Tall with curly dark hair, all brawn, Page is the gentle giant with dogs, kind but in control. She couldn’t be more thoughtful or attentive toward an aging greyhound rescued from the racetrack or an English-bulldog puppy once abused by children and abandoned.
“Who’s gonna potty and then get a beddy-bye treat?” Page asks Tesla and Sock.
I hear their nails click furiously as they run to the back door.
WALKING THROUGH AN AIR-CONDITIONED cloud of LED light, I pause in the galley with its coffeemaker, small refrigerator, microwave and laminated white countertops.
Tossing empty water bottles into the recyclable trash, I look around at the workstations, equipment cases, forensic instruments, and multidrawer cabinets of tools and other supplies. I make sure there’s nothing else I need for what I’m about to do. I don’t think there is. And Harold and Rusty know the drill. On my way here I gave them my scene case and other necessities. They will have everything set up under the tent by the time I get there, and everything will be as it should.
But I’m restless and my mood is tense, my thoughts burdened. When I think of the second time I encountered the woman who I now believe is dead and about to become my patient, she literally rode off into the sunset. I don’t know where she went after that or when she finally entered the park, but it was completely dark by seven thirty.

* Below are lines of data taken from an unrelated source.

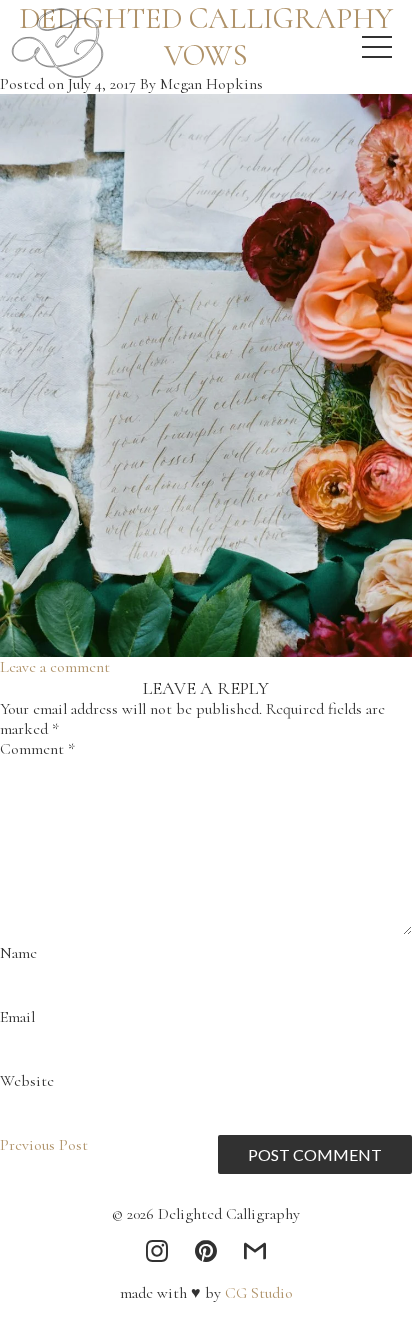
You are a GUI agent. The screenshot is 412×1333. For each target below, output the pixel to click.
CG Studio (257, 1293)
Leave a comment (55, 667)
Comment (37, 749)
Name (18, 953)
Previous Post (44, 1145)
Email (17, 1017)
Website (27, 1081)
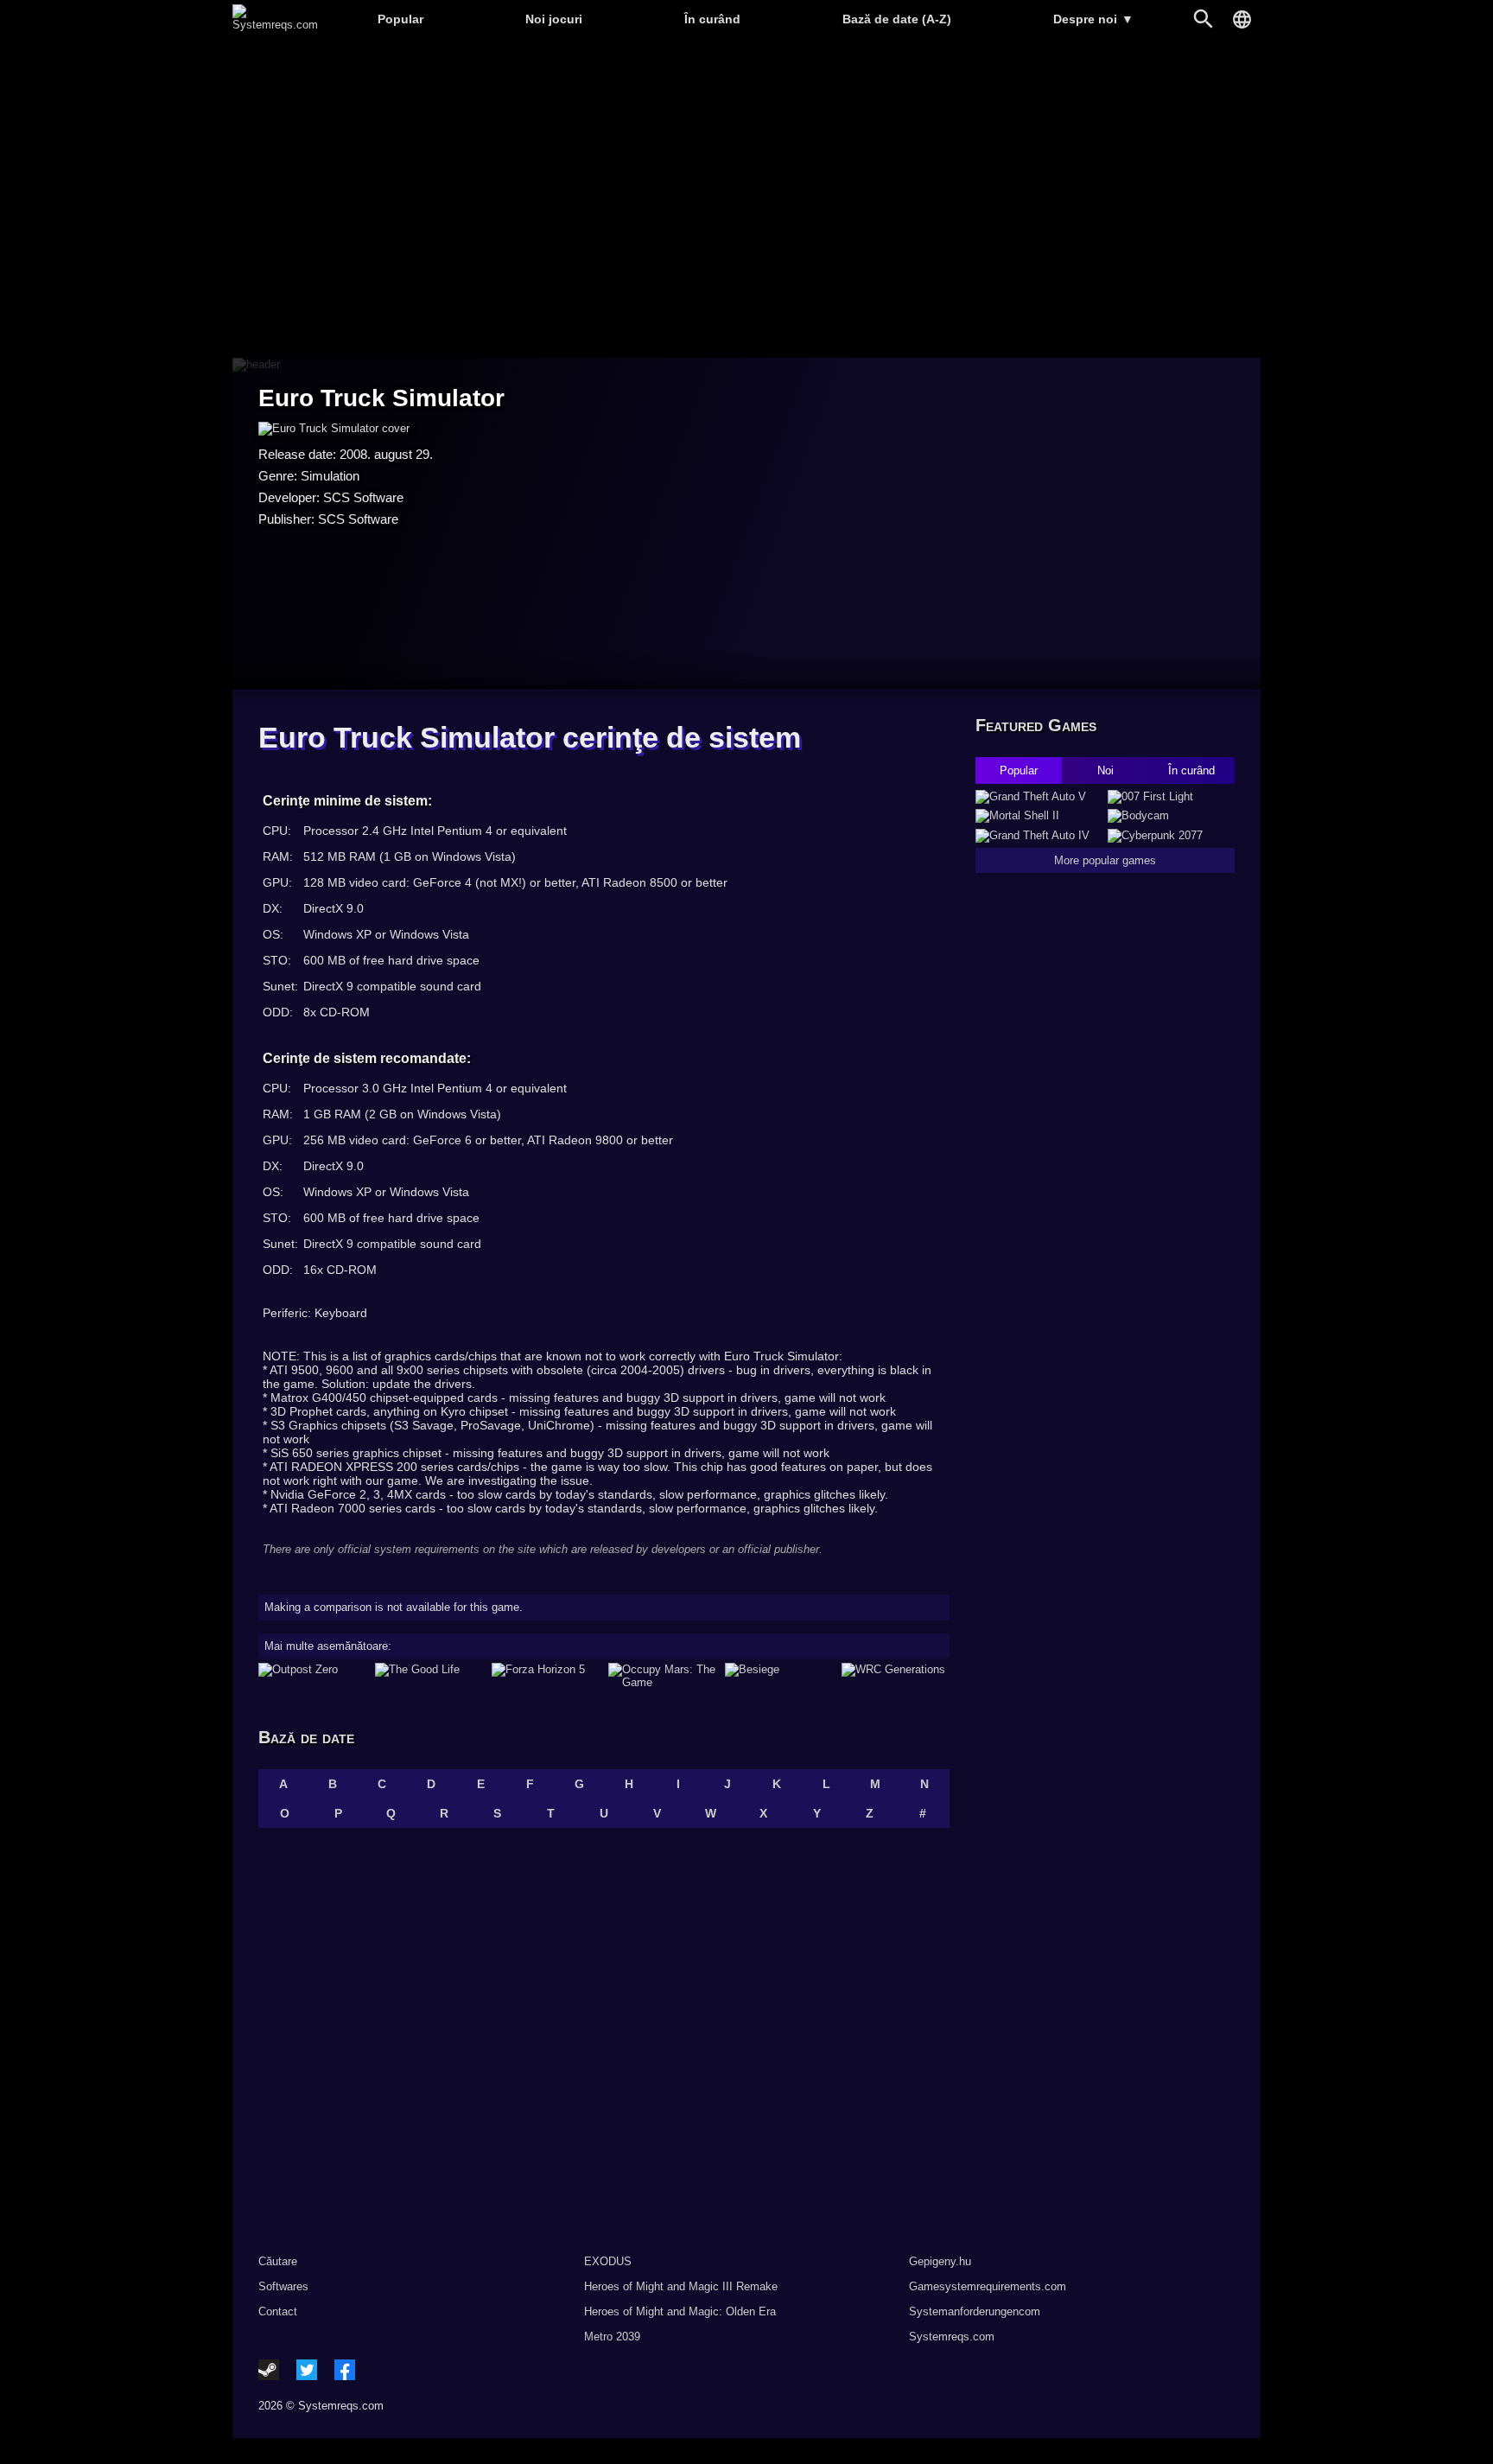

Supposing she was killed around that time, it means that for the better part of two hours her body has been left out in the middle of a public park surrounded by Harvard student housing and other populated buildings. In an ideal situation I would have gotten her out of here a good hour ago.
This is taking too long but it’s not surprising. Things rarely go as quickly as we’d like, and in a difficult death investigation it’s the rule rather than the exception that very little goes as planned. But the world is less forgiving than it used to be, and already I’m preparing for criticism.
Someone will decide I didn’t show proper respect, that I carelessly left a dead body exposed for all to see. I’m callous and uncaring. Or I’m negligent. I’ll read about it in a blog or hear about it on YouTube. I always do.